• Alıştırmada İstenenler:
A - Vehbi Koç ve TAT markasını anlatan metinden "Vehbi Koç, Anadolu" ifadesinden başlayıp "verime getirilmesi gerekiyordu." ifadesi de dahil olmak üzere ilgili bölümü hiçbir değişiklik yapmadan alınız.
B - Vehbi Koç ve TAT markasını anlatan metne göre şu soruları yanıtlayınız:
(i) Şeytan Marka Giyer filminin çekildiği ev kaç dolara satılmıştır?
(ii) Deneme ekimi ve üretici eğitimi hangi ilçenin köylerinde, ne kadar süreyle yapılmıştır?
(iii) TAT markası hangi reklam sloganıyla doğmuştur?
C - Vehbi Koç ve TAT markasını anlatan metni, son cümlesinden sonra devam ettiriniz.

Şeytan Marka Giyer adlı Hollywood filminin çekildiği lüks ev, 26.5 milyon dolara satıldı. Başta ABD gazeteleri olmak üzere dünya magazin basını “Kim aldı... Kim aldı...” diye bir süre para babası alıcıyı aradılar.

Sonunda buldular.

Rahmi Koç almış.

Parası var, alır.

Onun babası:

Vehbi Koç.

★★★

Bugün Türkiye; uçak yapabilmekten buzdolabı üretmeye, ayakkabı ihraç etmekten otomobil dış satımına sanayi ülkesi haline gelmişse; bunda eksik ya da fazlasıyla Vehbi Koç’un girişimci rolünün de payı var. Yazdığı “HAYATIM” adlı kitabı; Anadolu’nun havası, suyu, toprağı ile işçinin emeği ve çiftçinin alın terinin “Zenginliğe dönüştürülmesinin” öyküsüdür.

★★★

Vehbi Koç, Anadolu bahçe ve bostanlarının soyulmuş domatesinden (konserve salça) bir dünya markası yapabilmeyi hayal etti. Türkiye bahçe, bostan, tarlalarındaki domatesin salçaya dönüşecek kaliteye ve dönüm başına beli bir verime getirilmesi gerekiyordu.

Araştırmalar yapıldı.

Tohumlar bulundu.

Ekildi, verim alındı.

★★★

Bursa Mustafakemalpaşa ilçesi köylerinde 2 yıl boyunca deneme ekimi ve üretici eğitimi sürdü. Çiftçiye sözleşmeli üretim ile alım garantisi sunuldu.

Fabrika kuruldu.

“Dök dök ye...” reklam sloganıyla TAT markası böyle doğdu. Hem suyu, hem havayı, hem toprağı, hem çiftçiyi hem fabrikatör Vehbi Koç’u memnun edecek girişim yola çıktı.

• Gösterilen Bilgiler:
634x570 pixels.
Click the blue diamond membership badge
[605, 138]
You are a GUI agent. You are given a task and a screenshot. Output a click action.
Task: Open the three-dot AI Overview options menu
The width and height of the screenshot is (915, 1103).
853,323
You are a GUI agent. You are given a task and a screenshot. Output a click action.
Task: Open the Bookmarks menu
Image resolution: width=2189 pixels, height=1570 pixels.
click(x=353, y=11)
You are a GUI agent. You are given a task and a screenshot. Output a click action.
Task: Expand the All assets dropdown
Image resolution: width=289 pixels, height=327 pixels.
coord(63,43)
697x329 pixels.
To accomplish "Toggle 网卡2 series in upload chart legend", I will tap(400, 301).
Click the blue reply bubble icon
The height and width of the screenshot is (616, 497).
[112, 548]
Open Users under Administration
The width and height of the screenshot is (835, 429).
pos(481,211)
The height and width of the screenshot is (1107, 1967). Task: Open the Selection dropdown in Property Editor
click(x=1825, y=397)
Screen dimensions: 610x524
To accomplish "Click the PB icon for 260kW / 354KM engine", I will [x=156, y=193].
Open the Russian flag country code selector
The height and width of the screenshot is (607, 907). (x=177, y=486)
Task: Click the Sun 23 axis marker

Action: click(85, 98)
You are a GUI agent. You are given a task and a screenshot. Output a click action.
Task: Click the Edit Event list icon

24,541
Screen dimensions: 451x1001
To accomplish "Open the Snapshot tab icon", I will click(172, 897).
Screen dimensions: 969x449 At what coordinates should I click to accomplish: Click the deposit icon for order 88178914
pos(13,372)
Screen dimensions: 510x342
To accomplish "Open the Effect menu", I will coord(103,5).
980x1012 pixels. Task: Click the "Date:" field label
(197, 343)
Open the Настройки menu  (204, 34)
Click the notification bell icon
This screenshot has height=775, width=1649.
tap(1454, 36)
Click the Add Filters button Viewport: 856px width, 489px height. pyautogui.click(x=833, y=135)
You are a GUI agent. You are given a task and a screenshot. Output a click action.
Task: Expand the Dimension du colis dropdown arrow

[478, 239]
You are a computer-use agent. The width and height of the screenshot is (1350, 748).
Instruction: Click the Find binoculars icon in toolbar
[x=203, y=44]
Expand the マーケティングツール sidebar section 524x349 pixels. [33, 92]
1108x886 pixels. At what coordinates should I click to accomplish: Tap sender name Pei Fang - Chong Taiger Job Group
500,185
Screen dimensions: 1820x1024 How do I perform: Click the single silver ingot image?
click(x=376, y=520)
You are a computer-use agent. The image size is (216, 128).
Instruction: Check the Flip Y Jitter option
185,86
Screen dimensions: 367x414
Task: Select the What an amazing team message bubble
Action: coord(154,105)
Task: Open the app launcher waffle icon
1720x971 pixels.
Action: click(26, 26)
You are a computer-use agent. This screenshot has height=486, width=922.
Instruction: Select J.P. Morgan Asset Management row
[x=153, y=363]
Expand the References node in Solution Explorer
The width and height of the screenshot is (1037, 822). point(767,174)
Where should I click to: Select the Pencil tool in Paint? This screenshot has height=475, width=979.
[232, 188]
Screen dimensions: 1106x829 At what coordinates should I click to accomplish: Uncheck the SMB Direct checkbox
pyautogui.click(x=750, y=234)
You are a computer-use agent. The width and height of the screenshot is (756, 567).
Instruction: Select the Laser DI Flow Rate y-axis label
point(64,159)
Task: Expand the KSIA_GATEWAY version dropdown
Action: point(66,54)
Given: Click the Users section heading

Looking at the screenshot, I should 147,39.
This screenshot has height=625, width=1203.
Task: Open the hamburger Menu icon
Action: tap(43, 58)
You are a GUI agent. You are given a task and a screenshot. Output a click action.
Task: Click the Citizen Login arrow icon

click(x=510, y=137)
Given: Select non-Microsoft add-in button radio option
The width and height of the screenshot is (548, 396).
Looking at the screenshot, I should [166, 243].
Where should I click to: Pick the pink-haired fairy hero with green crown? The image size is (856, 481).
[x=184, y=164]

• Alıştırma Sonuçları:
A -
Vehbi Koç, Anadolu bahçe ve bostanlarının soyulmuş domatesinden (konserve salça) bir dünya markası yapabilmeyi hayal etti. Türkiye bahçe, bostan, tarlalarındaki domatesin salçaya dönüşecek kaliteye ve dönüm başına beli bir verime getirilmesi gerekiyordu.

B -
(i) 26.5 milyon dolara.
(ii) Bursa'nın Mustafakemalpaşa ilçesinin köylerinde, 2 yıl boyunca.
(iii) "Dök dök ye..." sloganıyla.

C -
★★★

Fabrika 1968 yılında üretime geçti. 2 yıl sonra 1970’te üretilen 8 bin ton soyulmuş domatesin (salçanın) 6 bin tonu ihraç edildi. Böylelikle Vehbi Koç’un hayalini kurduğu “İhracata dayalı tarım ürünü üretimi” gerçekleşti. 10 yıl sonra 2011’de TAT, Avrupalılara en çok soyulmuş domates satan lider marka ve dünya çapında da ikinci büyük salça üreticisi şirket haline geldi, 42 ülkeye ihracat yapar oldu.

★★★

Bizim gazete SÖZCÜ, çığlık çığlığa; beş gündür birinci sayfadan manşetlerle haberi halka duyuruyor. Vehbi Koç’un kurduğu Koç Holding’in şirketi Demir Export ile AKP Milletvekili Ferhat Nasıroğlu’nun şirketi FERNAS ortak olmuş. Kırşehir’in, dünyada eşi benzeri az bulunur kuş cenneti Seyfe Gölü yanında, yakınında, havzasında altın arayacaklar.

★★★

Kibar adı: Altın arama.

İşin özü: Yağma-Talan girişimi.

Sömürge madenciliği.

Erzincan İliç’te, Artvin Cerrattepe’de, Kaz Dağları’nda, Madra Dağı zirvesinde, Sivas’ta, Diyarbakır’da, zeytin bahçelerinde, orman alanlarında her yerde gördük, görmekteyiz; doğayı, ağacı, suyu, gölü, toprağı siyanür bulamacına çeviriyorlar, bırakıp gidiyorlar.

★★★

Kırşehir halkı, çevre örgütleri, Kırşehir’i Koruma Platformu, TEMA gönüllüleri,  Kırşehir Belediye Başkanı Selahattin Ekicioğlu, kuş cenneti Seyfe Gölü’nü, kentin kalbi meşe ormanlarını sömürge madenciliği yıkımından kurtarmak için ayağa kalktılar. Ankara’ya gidip Çevre Bakanlığı önünde protesto gösterisi yaptılar.

★★★

Koç Holding ile AKP’li Milletvekilinin şirketleri, 5 maden ocağı açacak. Siyanürlü suyun depolanacağı 32 milyon metreküplük 3 atık barajı yapacak. Toprağın karnını delip yılda 37 milyon 100 bin ton hafriyat çıkartacaklar. Bunun 36 milyon 900 bin tonunu Kuş Cenneti Seyfe Gölü havzasına pasa ve zehirli atık olarak bırakacaklar.

★★★

Ve kalan 200 bin ton cevheri alıp yurt dışına götürecekler, Bir tonunda yarım gram altın yanında ondan 97 kat daha faza uranyum, 905 kat daha fazla lityum, 435 kat daha fazla titanyum gibi “Nadir elementler” var. “Türkiye’yi nadir elementlerinden soyma soydurma girişimciliği” hortladı.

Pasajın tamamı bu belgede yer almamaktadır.